One of the core projects for 2020 was moving off services from the previous DC we were in (located in PHX2, Arizona) over to the Red Hat community cage located in RAL3. This specific task was made possible right after we received a new set of machines that allowed us to refresh some of the ancient hardware we had (with the average box dating back to 2013). The new layout is composed of a total of 5 (five) bare metals and 2 (two) core technologies: Openshift (v. 3.11) and Ceph (v. 4).

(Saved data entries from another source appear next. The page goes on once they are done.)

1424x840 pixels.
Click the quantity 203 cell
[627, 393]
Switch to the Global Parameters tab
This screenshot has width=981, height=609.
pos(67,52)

The major improvements that are worth being mentioned:

  1. VMs can be easily scheduled across the hypervisors stack without having to copy disks over across hypervisors themselves. VM disks and data is now hosted within Ceph.
  2. IPv6 is available (not yet enabled/configured at the OS, Openshift router level)
  3. Overall better external internet uplink bandwidth
  4. Most of the VMs that we had running were turned into pods and are now successfully running from within Openshift

RHEL 8 and Ansible

One of the things we had to take into account was running Ceph on top of RHEL 8 to benefit from its containarized setup. This originally presented itself as a challenge due to the fact RHEL 8 ships with a much newer Puppet release than the one RHEL 7 provides. At the same time we didn’t want to invest much time in upgrading our Puppet code base due to the amount of VMs we were able to migrate to Openshift and to the general willingess of slowly moving to use Ansible (client-side, no more need of maintaining server side pieces). On this specific regard we:

  1. Landed support for RHEL 8 provisioning
  2. Started experimenting with Image Based deployments (much more faster than Cobbler provisioning)
  3. Cooked a set of base Ansible roles to support our RHEL 8 installs including IDM, chrony, Satellite, Dell OMSA , NRPE etc.

Openshift

As originally announced, the migration to the Openshift Container Platform (OSCP) has progressed and we now count a total of 34 tenants (including the entirety of GIMP websites). This allowed us to:

  1. Retire running VMs and prevented the need to upgrade their OS whenever they’re close to EOL. Also, in general, less maintenance burden
  2. Allow the community to easily provision services on top of the platform with total autonomy by choosing from a wide variety of frameworks, programming languages and database types (currently Galera and PSQL, both managed outside of OSCP itself)
  3. Easily scale the platform by adding more nodes/masters/routers whenever that is made necessary by additional load
  4. Data replicated and made redundant across a GlusterFS cluster (next on the list will be introducing Ceph support for pods persistent storage)
  5. Easily set up services such as Rocket.Chat and Discourse without having to mess much around with Node.JS or Ruby dependencies

Special thanks

I’d like to thank Bartłomiej Piotrowski for all the efforts in helping me out with the migration during the past couple of weeks and Milan Zink from the Red Hat Storage Team who helped out reviewing the Ceph infrastructure design and providing useful information about possible provisioning techniques.